First of all . . . I don’t buy the research crap . . . PLM doesn’t seem to be associated with a hospital or a psychiatric facility for it to be able to be doing research . . . and I mean ACTUAL research . . . collecting statistics . . . contacting vendors for various drugs/meds . . . and selling them patient information . . . is not research . . . it’s just collecting stats . . . I’m not saying PLM hasn’t be useful . . . it sure has . . . and it will continue to be . . . I just feel there should be an option where you’re allowed to opt-in for the “we’re going to sell every piece of personal information we have on you and make us some money!” bit . . . how do we know where the information goes? . . . do people bid for it? . . . I mean what is it used for? . . . don’t you have be like an actual doctor to really figure out side-effects and report that back to pharma firms? . . . I may be complaining of an headache, but PLM doesn’t know if it’s because of my meds or the fact that I bashed my head against the wall or whatever . . . I can’t believe I’ve been here for two-three years . . . and I didn’t know the information was being SOLD! . . . this web-site is monetizing on my misery . . . research/development is one thing . . . but all of their data is up for sale, it seems . . . PLM’s beginning to sound like one of those “oh take a survey and we’ll paypal you 2 cents” sort of emails . . . I’m sure they make a lot more . . .
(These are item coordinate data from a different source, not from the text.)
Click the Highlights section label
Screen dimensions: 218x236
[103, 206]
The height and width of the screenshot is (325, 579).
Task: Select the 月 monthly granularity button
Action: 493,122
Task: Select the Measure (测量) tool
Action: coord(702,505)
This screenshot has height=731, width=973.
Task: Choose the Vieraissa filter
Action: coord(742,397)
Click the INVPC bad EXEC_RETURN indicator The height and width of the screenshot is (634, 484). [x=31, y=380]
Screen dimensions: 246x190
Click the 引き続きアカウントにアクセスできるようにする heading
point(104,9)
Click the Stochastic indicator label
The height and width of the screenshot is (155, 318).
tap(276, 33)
The response on the thread from PLM?
Thanks for your feedback, I appreciate the candid discussion. Regarding advertising as a business model, unfortunately advertising would likely cover very little of our costs – probably in the <5% range. We have a large tech and product team, as well as a team of 4 PhDs and 2 nurses on our R&D team. It would be good to hear what you value from other ‘forums’ that we might be able to implement here at PLM. Unfortunately, we can’t do everything.
In regards to selling your data, we have a larger view that your data is being used to better understand mental illness, informing making better products, understanding which patients respond better to which interventions, and overall a very useful source of information for both patients and researchers.
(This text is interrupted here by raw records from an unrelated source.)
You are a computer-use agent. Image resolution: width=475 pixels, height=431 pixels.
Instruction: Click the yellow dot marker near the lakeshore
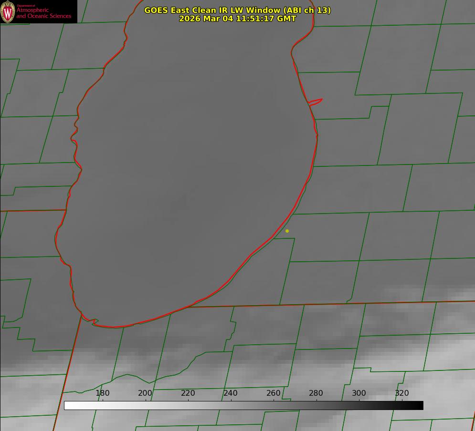(x=287, y=231)
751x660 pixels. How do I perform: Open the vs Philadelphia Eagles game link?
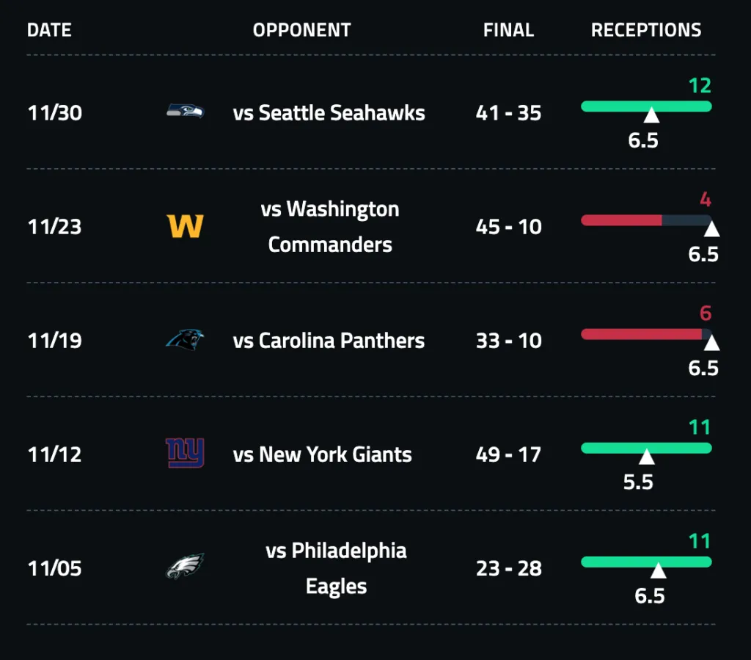click(336, 568)
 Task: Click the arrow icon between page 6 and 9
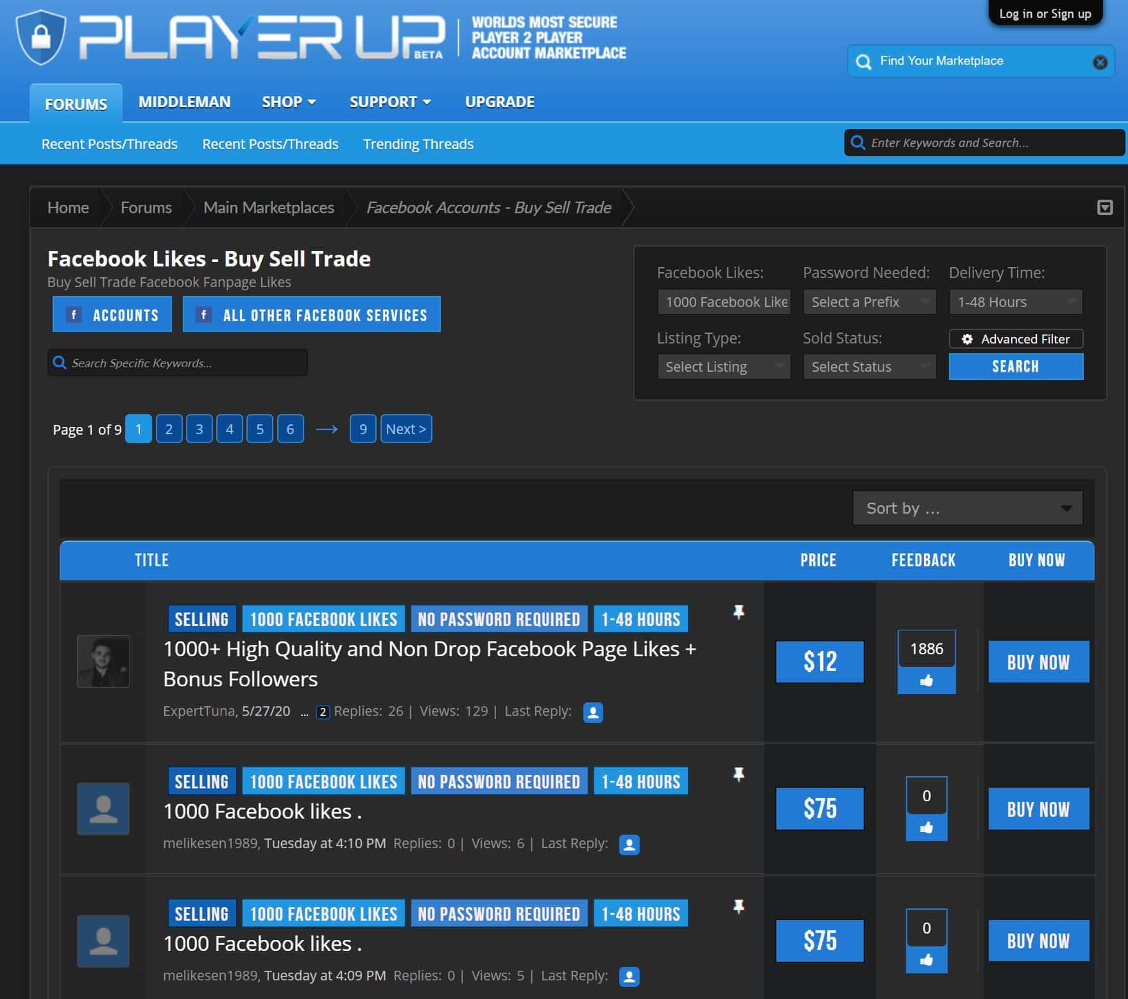[x=327, y=429]
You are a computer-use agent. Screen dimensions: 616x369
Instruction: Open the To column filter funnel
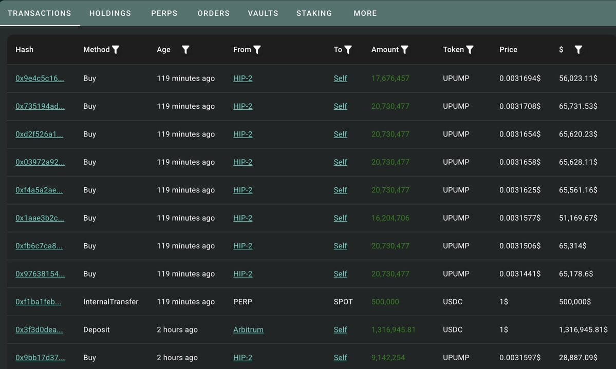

The data component of the site is a big part of the value for individual patients as well as the nature of the discussion. Data-driven discussions are a much better starting point for helping improve one’s own care. We also know that many patients are using this as a tool to improve the interaction and value they receive from their physicians.
This won’t address all of your concerns, but hopefully answers some questions. Thanks for sharing your experiences at PatientsLikeMe.
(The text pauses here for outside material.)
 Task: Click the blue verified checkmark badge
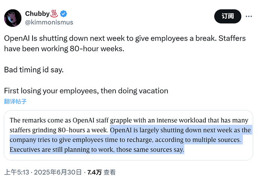(x=64, y=14)
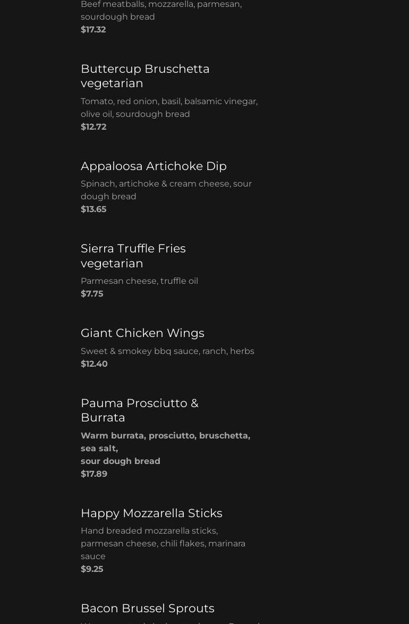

The PROSPER consortium and guidance development were funded by two companies, Pope Woodhead and Associates, Ltd. and PatientsLikeMe. Pope Woodhead is an agency that provides advice to pharmaceutical companies in getting their drugs to market and uses PLM data to assist pharmaceutical companies to obtain regulatory approval. Their focus rather than being on patient safety is clear in their advice to these companies that “Patient-reported outcomes and spontaneous adverse drug reaction reports will eventually be a pricing and reimbursement influencer in the future.”
In directly promoting PLM to pharmaceutical companies, Pope Woodhead advise that the use of PLM data confers certain advantages and opportunities for industry, regulators and payers including
a) Patient access: One of the more obvious benefits of such a web-based platform is that patients can be recruited to clinical trials or selected post-approval studies at a fraction of the cost and time compared to traditional means
b) Adherence and persistence: Engaging with and properly educating patients through a one-stop, controllable web-based PRO/ADR reporting platform will lead to better adherence and persistence on therapy, influencing treatment outcomes and data quality directly.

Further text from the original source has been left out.